Alfa is pleased to present A Two Man Show, featuring the sculptures of Jivko Jeliazkov and the paintings of Vesselin Kourtev. Neither realist nor symbolist, this humanistic collection provokes the mysterious realm of life. The works are both inspired by and attractive to the subconscious and leave the viewer to think, reflect and dream in their shadow. Both artists are classically trained yet experimental in their approach. Through their heavily abstracted lense, we see suggestions of the figure, both in subject and concept. Jeliazkov’s architectural sculptures act as the skeleton and Kourtev’s colorful oils are the organs and skin.

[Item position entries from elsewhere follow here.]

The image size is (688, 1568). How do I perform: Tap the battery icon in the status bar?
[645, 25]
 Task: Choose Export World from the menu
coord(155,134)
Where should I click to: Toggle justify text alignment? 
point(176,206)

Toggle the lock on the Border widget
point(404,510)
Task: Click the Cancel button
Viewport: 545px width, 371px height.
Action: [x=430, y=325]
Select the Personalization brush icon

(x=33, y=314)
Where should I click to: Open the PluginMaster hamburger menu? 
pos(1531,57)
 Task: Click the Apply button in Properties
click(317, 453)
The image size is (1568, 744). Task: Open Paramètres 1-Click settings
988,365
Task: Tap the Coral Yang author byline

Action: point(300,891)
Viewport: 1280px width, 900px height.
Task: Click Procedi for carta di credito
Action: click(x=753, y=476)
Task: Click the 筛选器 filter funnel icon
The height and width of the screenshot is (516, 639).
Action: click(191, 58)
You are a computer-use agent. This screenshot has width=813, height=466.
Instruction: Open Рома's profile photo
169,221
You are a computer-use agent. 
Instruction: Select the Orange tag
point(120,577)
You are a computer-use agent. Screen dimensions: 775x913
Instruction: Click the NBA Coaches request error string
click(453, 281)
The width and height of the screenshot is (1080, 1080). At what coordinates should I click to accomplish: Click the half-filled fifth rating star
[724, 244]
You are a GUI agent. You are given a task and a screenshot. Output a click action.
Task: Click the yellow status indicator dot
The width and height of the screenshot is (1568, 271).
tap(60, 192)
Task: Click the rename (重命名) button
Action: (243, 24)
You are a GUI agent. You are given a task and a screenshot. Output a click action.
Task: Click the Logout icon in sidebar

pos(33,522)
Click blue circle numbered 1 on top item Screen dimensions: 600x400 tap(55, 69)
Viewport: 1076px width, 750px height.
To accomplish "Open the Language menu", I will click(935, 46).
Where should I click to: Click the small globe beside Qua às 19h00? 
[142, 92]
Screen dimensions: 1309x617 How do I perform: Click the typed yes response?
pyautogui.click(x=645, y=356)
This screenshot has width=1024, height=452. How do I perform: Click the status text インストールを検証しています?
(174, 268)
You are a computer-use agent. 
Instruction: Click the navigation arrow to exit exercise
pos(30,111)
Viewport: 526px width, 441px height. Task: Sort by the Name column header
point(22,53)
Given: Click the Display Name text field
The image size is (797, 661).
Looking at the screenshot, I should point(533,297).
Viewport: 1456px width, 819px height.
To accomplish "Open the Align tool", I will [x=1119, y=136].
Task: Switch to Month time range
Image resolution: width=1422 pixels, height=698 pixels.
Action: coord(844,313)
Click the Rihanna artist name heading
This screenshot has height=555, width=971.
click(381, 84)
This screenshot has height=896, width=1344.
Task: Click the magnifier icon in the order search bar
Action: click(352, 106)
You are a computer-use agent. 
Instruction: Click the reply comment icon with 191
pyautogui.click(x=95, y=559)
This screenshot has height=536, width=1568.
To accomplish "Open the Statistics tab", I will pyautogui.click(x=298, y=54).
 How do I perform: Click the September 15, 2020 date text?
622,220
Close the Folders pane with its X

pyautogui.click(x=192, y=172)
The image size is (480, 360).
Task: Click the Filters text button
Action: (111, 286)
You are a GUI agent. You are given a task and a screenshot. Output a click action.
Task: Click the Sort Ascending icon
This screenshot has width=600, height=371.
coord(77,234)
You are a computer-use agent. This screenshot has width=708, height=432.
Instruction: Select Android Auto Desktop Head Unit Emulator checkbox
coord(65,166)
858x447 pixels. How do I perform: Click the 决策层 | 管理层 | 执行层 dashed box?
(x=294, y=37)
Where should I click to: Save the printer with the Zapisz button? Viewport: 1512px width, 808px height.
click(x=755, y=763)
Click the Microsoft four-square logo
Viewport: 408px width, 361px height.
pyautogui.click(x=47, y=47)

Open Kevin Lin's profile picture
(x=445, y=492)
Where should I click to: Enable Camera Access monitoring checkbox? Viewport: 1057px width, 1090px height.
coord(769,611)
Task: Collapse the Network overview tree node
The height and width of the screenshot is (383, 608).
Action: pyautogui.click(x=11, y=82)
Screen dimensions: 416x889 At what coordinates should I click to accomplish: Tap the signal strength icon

Together they give us a complete expression, inside and out, of distinct facets of the human spirit.
Jivko Jeliazkov is a renowned sculptor whose works are found in prestigious collections all around the world. Originally from Bulgaria, he is especially well known in Paris, France, where he has lived and worked since 1990. His architectural compositions are full of life and movement, with themes revolving around man’s evolution and transcendental fate. With a delicate balance between traditional matters and contemporary forms, Jivko’s sculptures seduce the viewer’s subconscious. He captures wild and primitive energies with his soft and angular geometry, leaving us heavily humanistic pieces teaming with mythological meaning.
Vesselin Kourtev is recognized internationally as an artist who uses the cultural traditions of many countries. Bulgaria, where he grew up, is a constant presence in his work. He uses traditional, narrative drawing techniques combined with abstract- expressionist painting techniques. His paintings pay homage to works by artists of past centuries, like Arnold Bocklin and Walter Crane. Vesselin’s engaging, stylized figures are always engrossed in some curious or intriguing activity. His use of strong, thick color is absolutely poetic. Viewers identify with his “people” because they are universal. His canvases seem to be in two worlds at once: the world that we find within our mind, and the world that we see with our eyes. His unique and personal style is a lyrical reflection of the present, where viewers may move back and forth between realism and surrealism, immersed in their own fantasy universe. Vesselin has recently been using collage techniques in his work; photographs of buildings and figures in New Brunswick bring Kourtev’s paintings even closer to home for members of this community.